Micropipette Aspiration of the Droplets with DNA.

We showed that the DNA microspheres spontaneously form shell structure in gel phase at the interior surface of DOTAP droplets. To investigate the degree to which the DNA shell mechanically stabilizes the lipid membrane, interfacial tension at the droplet surface was evaluated by micropipette aspiration (27–29). As illustrated in Fig. 5A, a spherical droplet with a radius R₀ (∼30 μm to 50 μm) was aspirated into the micropipette with a radius R_p (∼2.5 μm, R_p << R₀) under an aspiration pressure (∆P). When the aspiration length (∆L) is small enough (∆L/R_p < 5), the ∆L/R_p increases linearly with ∆P (Fig. 5B). Above a critical pressure (∆P*), the droplet collapses and flows into the micropipette. The value of ∆P* for droplets with sticky-end DNA shell was greater than 10 kPa, which was much higher than that of droplets with sticky-end–less DNA and droplets without DNA, which were less than 0.2 kPa. Under the condition ∆L/R_p = 1, the surface tension (γ) of the droplet is derived from the Young−Laplace law,

Δ P = 2 γ (1 / R_{p} - 1 / R),

where R is radius of the droplet. The surface tension of droplets with the DNA gel shell (γ_G) was 4 ± 2 mN/m, which was about 4 times greater than that of droplets with sticky-end–less DNA in the sol phase (S1 to S3) (γ_S = 1 ± 0.5 mN/m), and of droplets without DNA (γ₀ = 1 ± 0.7 mN/m). A control experiment showed that the effect of DOTAP adsorption on the glass capillary was negligible for the measurement. The values of γ_S and γ₀ were similar to the values of PC droplets without DNA measured by the Wilhelmy plate method (19) and the micropipette aspiration method (27).
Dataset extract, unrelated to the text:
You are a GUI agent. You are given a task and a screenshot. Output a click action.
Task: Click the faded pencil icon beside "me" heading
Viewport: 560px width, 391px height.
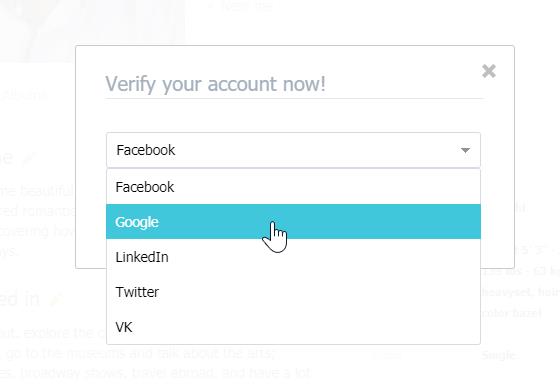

These values are summarized in Table 1. Accordingly, we derived the shear modulus (μ) and the area expansion modulus (dilation elasticity, κ) based on the following equations (30, 31) under the condition of 1 < ∆L/R_p < 5 (linear response region in Fig. 5B), respectively:

\begin{array}{l} Δ P = μ / R_{p} [2 L / R_{p} - 1 + log (2 L / R_{p})] \\ k = γ (A_{0} / Δ A), \end{array}

where A₀ is the initial surface area of spherical droplets with R₀, and ∆A is the increase in surface area from the aspiration. The obtained κ values and μ values of droplets with the DNA gel shell were higher than those of droplets with sticky-end–less DNA in sol phase and without DNA, as summarized in Table 1. These results mean that the DNA shell mechanically supports the lipid membrane. In addition, the ratio κ/μ is much greater than 1, which means that the DNA gel shell droplets easily deform with shearing force, but are not likely to change surface area.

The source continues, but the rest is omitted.